Low Incidence of Diabetic Ketoacidosis With Canagliflozin

Canagliflozin-treated patients with type 2 diabetes have low incidence of serious adverse DKA events

WEDNESDAY, July 29, 2015 (HealthDay News) -- For canagliflozin-treated patients with type 2 diabetes, the incidence of serious adverse events of diabetic ketoacidosis (DKA) is low, according to research published online July 22 in Diabetes Care.

Ngozi Erondu, M.P.H., from Janssen Research & Development in Raritan, N.J., and colleagues examined the incidence of serious adverse events of DKA among canagliflozin-treated patients with type 2 diabetes. Data were included from 17,596 patients from randomized studies of canagliflozin through May 11, 2015.

The researchers identified serious adverse events of DKA and related events in 12 patients (0.07 percent). These included four (0.07 percent), six (0.11 percent), and two (0.03 percent) patients treated with canagliflozin 100 and 300 mg, and comparator, respectively. The corresponding incidence rates per 1,000 patient-years were 0.522, 0.763, and 0.238. The majority of those with DKA and related events had a blood glucose of >300 mg/dL, received insulin, and had risk factors such as type 1 diabetes/latent autoimmune diabetes of adulthood.

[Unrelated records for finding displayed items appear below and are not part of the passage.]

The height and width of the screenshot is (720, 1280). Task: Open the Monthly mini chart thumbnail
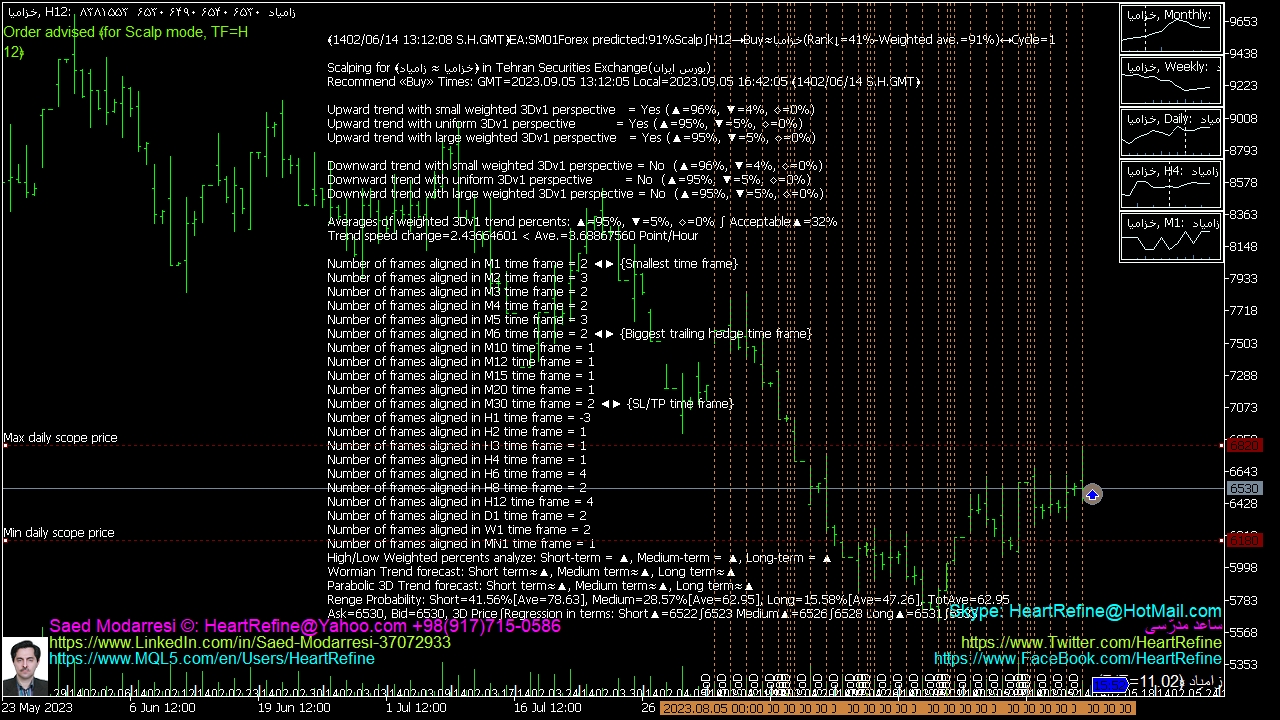click(x=1171, y=29)
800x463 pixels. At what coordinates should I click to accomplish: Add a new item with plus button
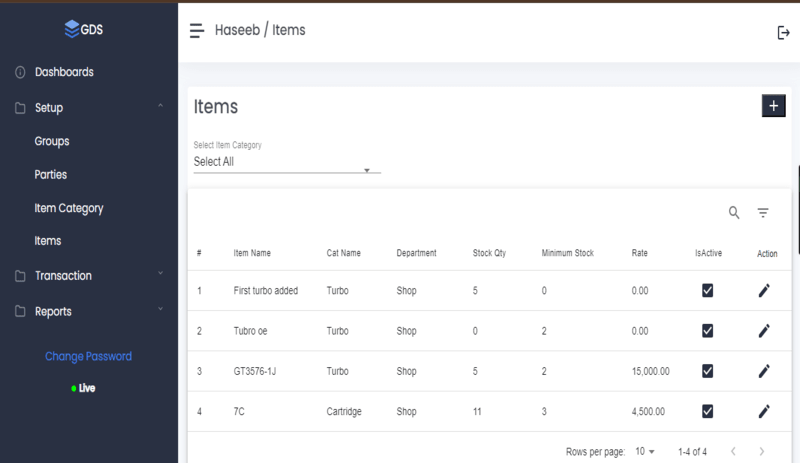773,106
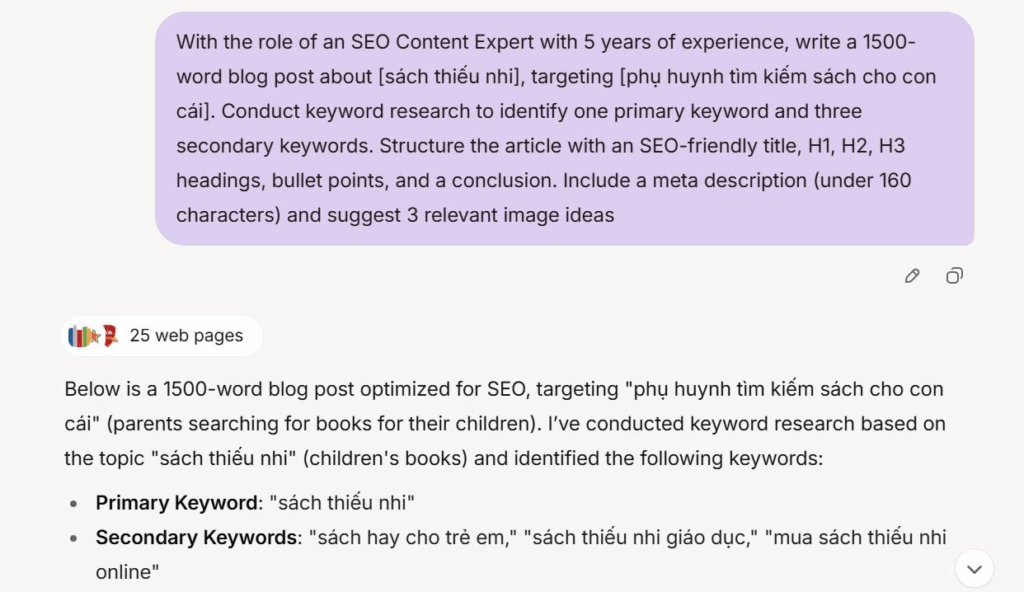
Task: Copy the prompt with the copy icon
Action: [954, 276]
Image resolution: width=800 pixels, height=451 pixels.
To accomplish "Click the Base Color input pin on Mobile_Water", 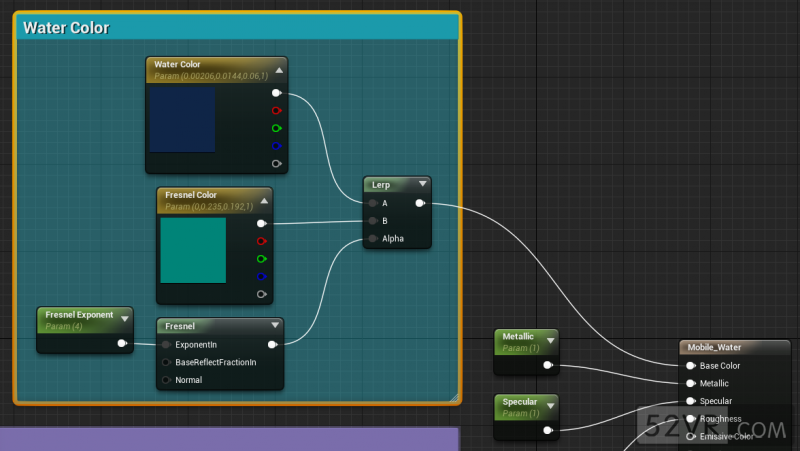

"DKA and related events occurred at a low frequency in the canagliflozin type 2 diabetes program, with an incidence consistent with limited existing observational data in the general population with type 2 diabetes," the authors write.

The authors were employed by Janssen Research & Development, which funded the study and developed canagliflozin in collaboration with Mitsubishi Tanabe Pharma Corporation.